Sebelumnya, pada zaman Presiden Abdurrahman Wahid atau Gus Dur pengibaran bendera bintang kejora sempat diperbolehkan. Sebab, kala itu Gus Dur menilai bendera bendera bintang kejora sebagai bendera kultural. Syaratnya, bendera bintang kejora tidak boleh dikibarkan lebih tinggi ketimbang bendera NKRI. Kendati demikian, aturan tersebut kemudian dicabut pada masa pemerintahan Presiden SBY melalui PP No 77 Tahun 2007 Tentang Lambang Negara. Hal tersebut tertuang dalam Pasal 6 Ayat 4, berbunyi: desain logo dan bendera daerah tidak boleh mempunyai persamaan pada pokoknya atau keseluruhannya dengan desain logo dan bendera organisasi terlarang atau organisasi/ perkumpulan/ lembaga/ gerakan separatis dalam NKRI. Terkait desain logo dan bendera organisasi terlarang ini secara eksplisit dipaparkan dalam penjelasan Pasal 6 Ayat 4. Bendera bintang kejora dan logo burung mambruk bukan lambang daerah, melainkan lambang gerakan separatis di Provinsi Papua.
Sebagai contoh kasus, tokoh Organisasi Papua Merdeka (OPM) Filep Karma saat berunjuk rasa di Jayapura bersama ratusan mahasiswa Papua pada tahun 2004. Dia kemudian ditangkap karena mengibarkan bendera bintang kejora yang merupakan bendera gerakan papua merdeka. Ia dipidana dengan Pasal 104 KUHP tentang makar. Makar yang disebut dimaksud untuk membunuh, atau merampas kemerdekaan, atau meniadakan kemampuan Presiden atau Wakil Presiden, diancam dengan pidana mati atau pidana penjara seumur hidup atau pidana penjara sementara paling lama dua puluh tahun.
Masyarakat Agar Abaikan Gerakan Makar Pengibaran Bendera Morning Star
Atas dasar sejumlah kondisi tersebut, adanya ajakan untuk kembali mengibarkan bendera morning star jelas menantang peraturan undang-undang dengan ancaman hukuman yang serius.
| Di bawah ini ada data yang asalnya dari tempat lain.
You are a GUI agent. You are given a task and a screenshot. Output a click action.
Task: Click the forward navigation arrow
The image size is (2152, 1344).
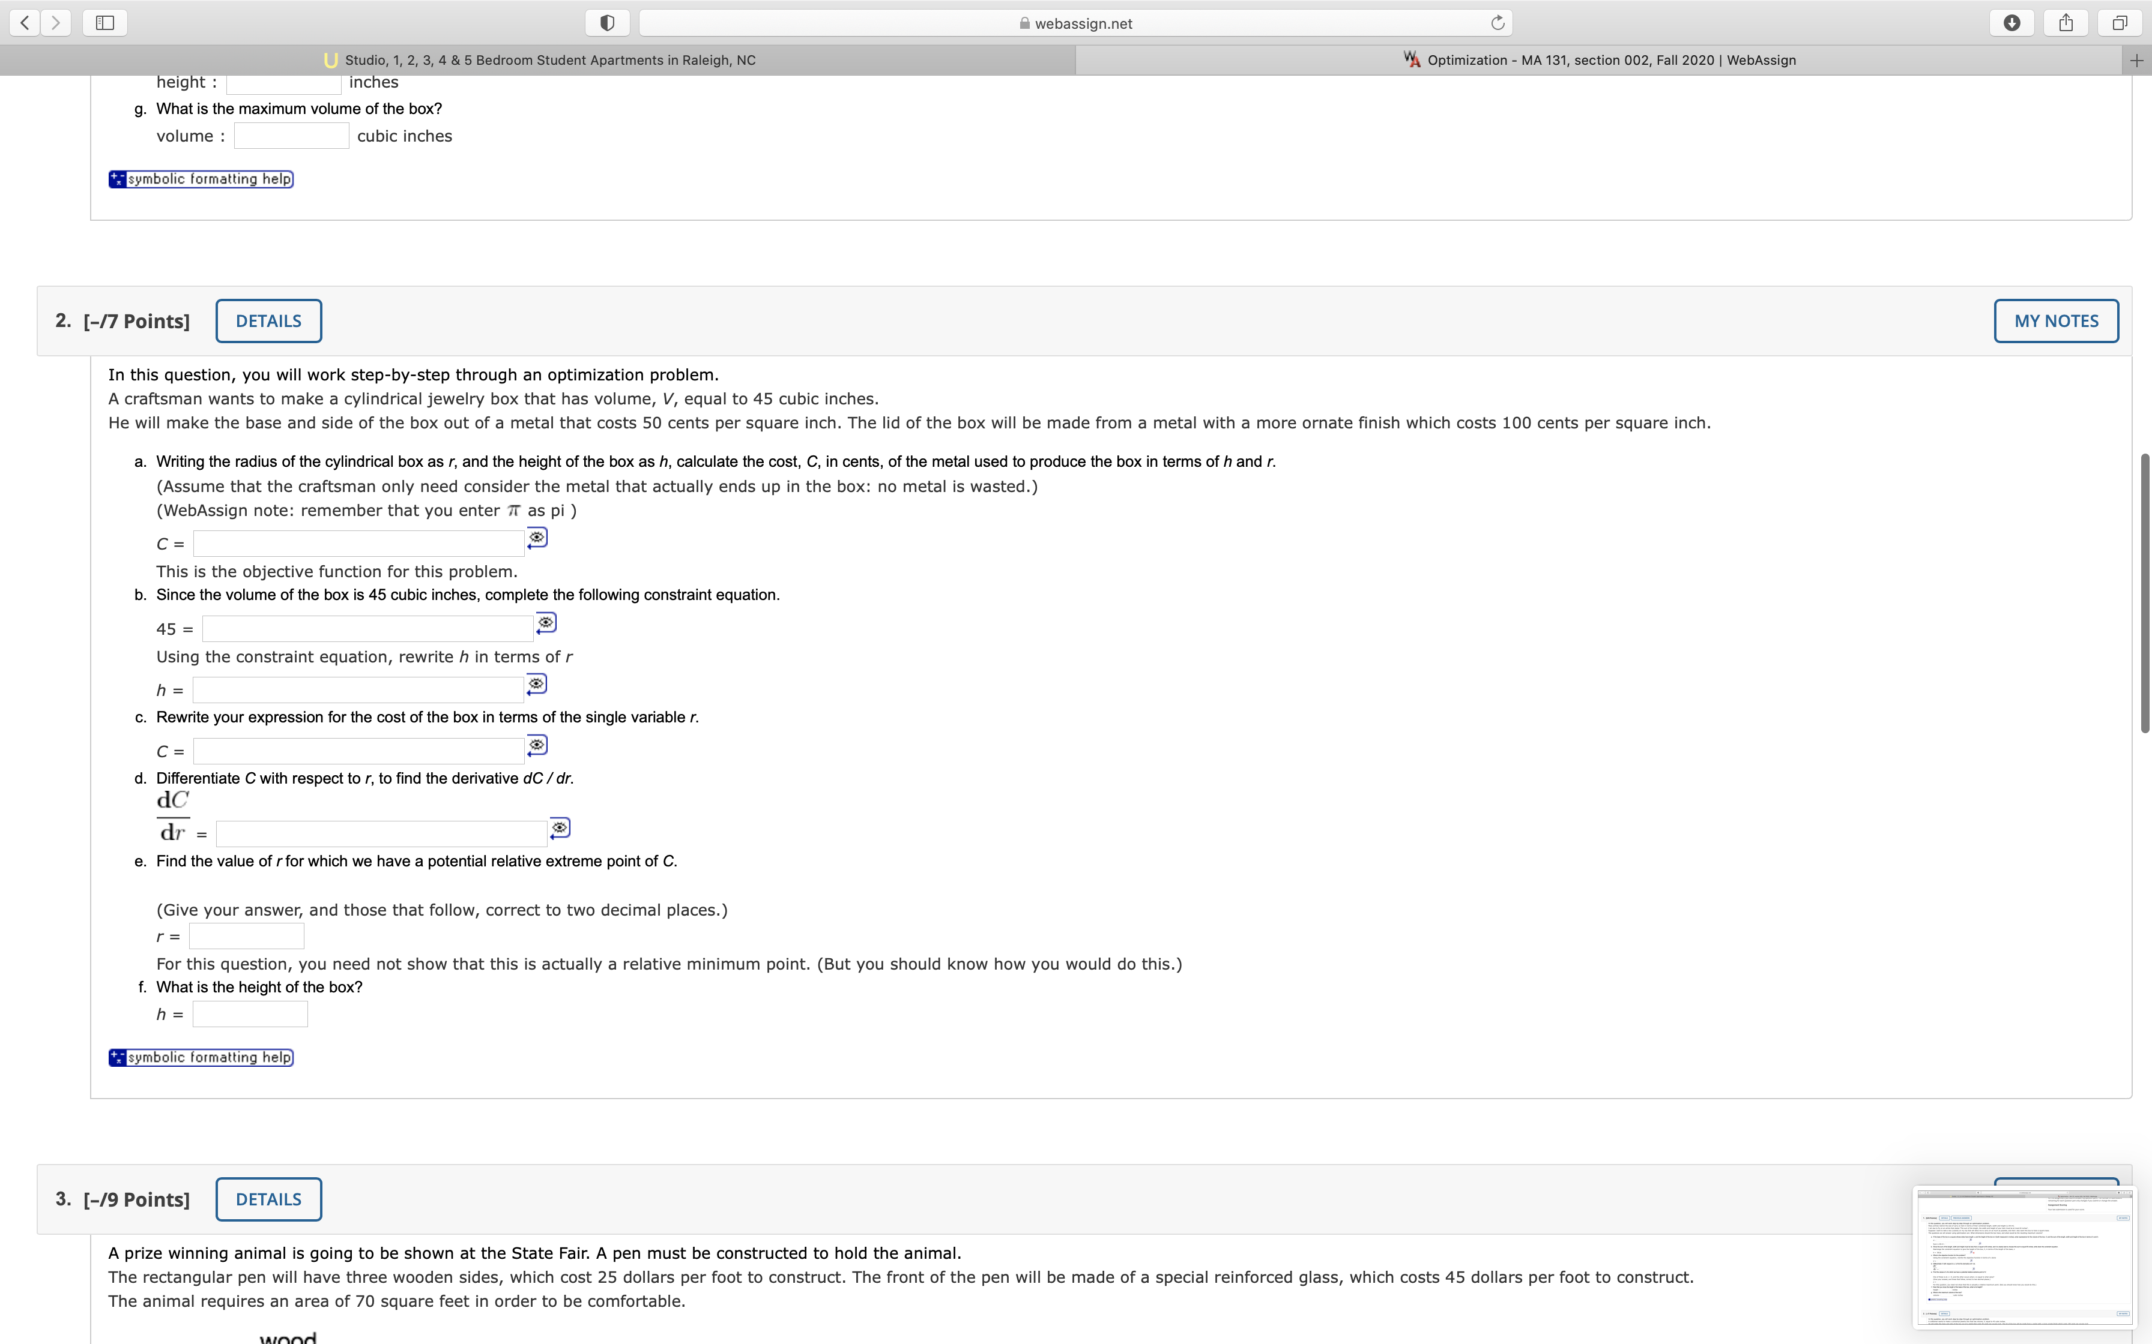click(54, 22)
Sekali lagi, embel-embel Doa pembebasan West Papua adalah sebuah pernyataan tidak langsung dari pihak kelompok separatis yang menganggap Papua bukan wilayah Indonesia.
Jangan sampai kita terpengaruh oleh berbagai aktivitas kelompok tersebut. Mari bangun Papua secara lebih bermartabat dan rukun serta damai.